* [TASK REQUIREMENTS]: Beginning with the first line below, please repeat the material exactly, ending with the line that includes "Given: Click the Configure".

★ ★ ★ ★ ★ ★ ★

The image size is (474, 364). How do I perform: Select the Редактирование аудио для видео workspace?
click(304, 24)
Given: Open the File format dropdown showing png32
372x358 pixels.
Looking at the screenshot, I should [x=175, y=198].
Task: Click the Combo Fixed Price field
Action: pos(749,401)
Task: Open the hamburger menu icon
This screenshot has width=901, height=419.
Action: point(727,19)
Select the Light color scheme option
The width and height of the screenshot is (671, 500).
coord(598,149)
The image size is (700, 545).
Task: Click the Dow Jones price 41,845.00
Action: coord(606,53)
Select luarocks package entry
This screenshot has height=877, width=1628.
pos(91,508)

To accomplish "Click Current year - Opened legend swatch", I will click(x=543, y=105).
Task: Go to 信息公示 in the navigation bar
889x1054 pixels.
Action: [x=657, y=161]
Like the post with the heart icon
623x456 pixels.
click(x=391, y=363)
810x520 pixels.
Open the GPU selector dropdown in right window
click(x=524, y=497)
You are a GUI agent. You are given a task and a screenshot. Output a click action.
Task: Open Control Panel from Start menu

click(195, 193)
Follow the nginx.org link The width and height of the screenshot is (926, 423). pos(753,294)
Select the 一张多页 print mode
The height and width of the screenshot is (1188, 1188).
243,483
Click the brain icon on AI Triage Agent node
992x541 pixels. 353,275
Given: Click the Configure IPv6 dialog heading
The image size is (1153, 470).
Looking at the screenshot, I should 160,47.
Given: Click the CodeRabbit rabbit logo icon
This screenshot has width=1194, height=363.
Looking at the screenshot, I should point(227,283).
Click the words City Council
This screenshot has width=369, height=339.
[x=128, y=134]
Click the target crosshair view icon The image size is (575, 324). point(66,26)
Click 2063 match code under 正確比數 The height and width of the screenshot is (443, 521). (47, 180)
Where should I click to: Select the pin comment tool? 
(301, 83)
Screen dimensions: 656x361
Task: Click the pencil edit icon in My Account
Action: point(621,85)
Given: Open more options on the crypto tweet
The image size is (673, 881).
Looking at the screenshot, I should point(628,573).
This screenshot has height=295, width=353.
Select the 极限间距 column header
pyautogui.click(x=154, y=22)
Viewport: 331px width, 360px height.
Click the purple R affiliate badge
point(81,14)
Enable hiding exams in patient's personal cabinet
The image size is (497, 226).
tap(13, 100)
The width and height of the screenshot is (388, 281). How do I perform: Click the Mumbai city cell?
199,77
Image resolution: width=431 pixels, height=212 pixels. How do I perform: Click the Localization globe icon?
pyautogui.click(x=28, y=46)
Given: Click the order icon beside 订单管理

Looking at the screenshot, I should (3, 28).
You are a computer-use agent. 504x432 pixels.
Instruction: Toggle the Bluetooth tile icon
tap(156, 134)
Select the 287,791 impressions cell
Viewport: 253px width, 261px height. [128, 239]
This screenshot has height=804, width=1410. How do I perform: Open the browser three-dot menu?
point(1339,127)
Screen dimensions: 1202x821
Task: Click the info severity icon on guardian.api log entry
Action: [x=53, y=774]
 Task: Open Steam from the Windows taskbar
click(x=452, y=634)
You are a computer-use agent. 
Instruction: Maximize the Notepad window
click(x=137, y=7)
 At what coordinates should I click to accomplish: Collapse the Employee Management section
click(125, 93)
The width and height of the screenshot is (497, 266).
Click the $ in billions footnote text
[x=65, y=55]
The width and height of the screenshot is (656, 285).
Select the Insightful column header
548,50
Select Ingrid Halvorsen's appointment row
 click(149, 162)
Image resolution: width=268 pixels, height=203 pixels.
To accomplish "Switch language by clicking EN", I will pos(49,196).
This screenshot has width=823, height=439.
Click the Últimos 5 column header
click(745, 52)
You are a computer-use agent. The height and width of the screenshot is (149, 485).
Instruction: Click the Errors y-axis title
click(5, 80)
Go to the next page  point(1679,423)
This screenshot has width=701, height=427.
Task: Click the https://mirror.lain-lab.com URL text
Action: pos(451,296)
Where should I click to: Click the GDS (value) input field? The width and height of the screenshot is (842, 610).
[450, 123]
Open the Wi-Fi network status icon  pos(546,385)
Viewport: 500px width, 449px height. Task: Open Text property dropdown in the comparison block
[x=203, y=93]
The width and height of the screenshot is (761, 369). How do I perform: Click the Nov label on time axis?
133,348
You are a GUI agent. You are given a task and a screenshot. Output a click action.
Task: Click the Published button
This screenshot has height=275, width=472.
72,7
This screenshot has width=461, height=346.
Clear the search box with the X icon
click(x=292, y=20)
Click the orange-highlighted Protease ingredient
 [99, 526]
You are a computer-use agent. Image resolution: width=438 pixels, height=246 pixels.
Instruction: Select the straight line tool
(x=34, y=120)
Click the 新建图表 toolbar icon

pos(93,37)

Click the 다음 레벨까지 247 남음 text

★ ★ ★ ★ ★ ★ ★

* [RESULT FOR THIS TASK]:
The image size is (474, 364). How do I perform: Select the Редактирование аудио для видео workspace?
click(304, 24)
Given: Open the File format dropdown showing png32
372x358 pixels.
Looking at the screenshot, I should [x=175, y=198].
Task: Click the Combo Fixed Price field
Action: pos(749,401)
Task: Open the hamburger menu icon
This screenshot has width=901, height=419.
Action: point(727,19)
Select the Light color scheme option
The width and height of the screenshot is (671, 500).
coord(598,149)
The image size is (700, 545).
Task: Click the Dow Jones price 41,845.00
Action: coord(606,53)
Select luarocks package entry
This screenshot has height=877, width=1628.
pos(91,508)

To accomplish "Click Current year - Opened legend swatch", I will click(x=543, y=105).
Task: Go to 信息公示 in the navigation bar
889x1054 pixels.
Action: [x=657, y=161]
Like the post with the heart icon
623x456 pixels.
click(x=391, y=363)
810x520 pixels.
Open the GPU selector dropdown in right window
click(x=524, y=497)
You are a GUI agent. You are given a task and a screenshot. Output a click action.
Task: Open Control Panel from Start menu

click(195, 193)
Follow the nginx.org link The width and height of the screenshot is (926, 423). pos(753,294)
Select the 一张多页 print mode
The height and width of the screenshot is (1188, 1188).
243,483
Click the brain icon on AI Triage Agent node
992x541 pixels. 353,275
Given: Click the Configure IPv6 dialog heading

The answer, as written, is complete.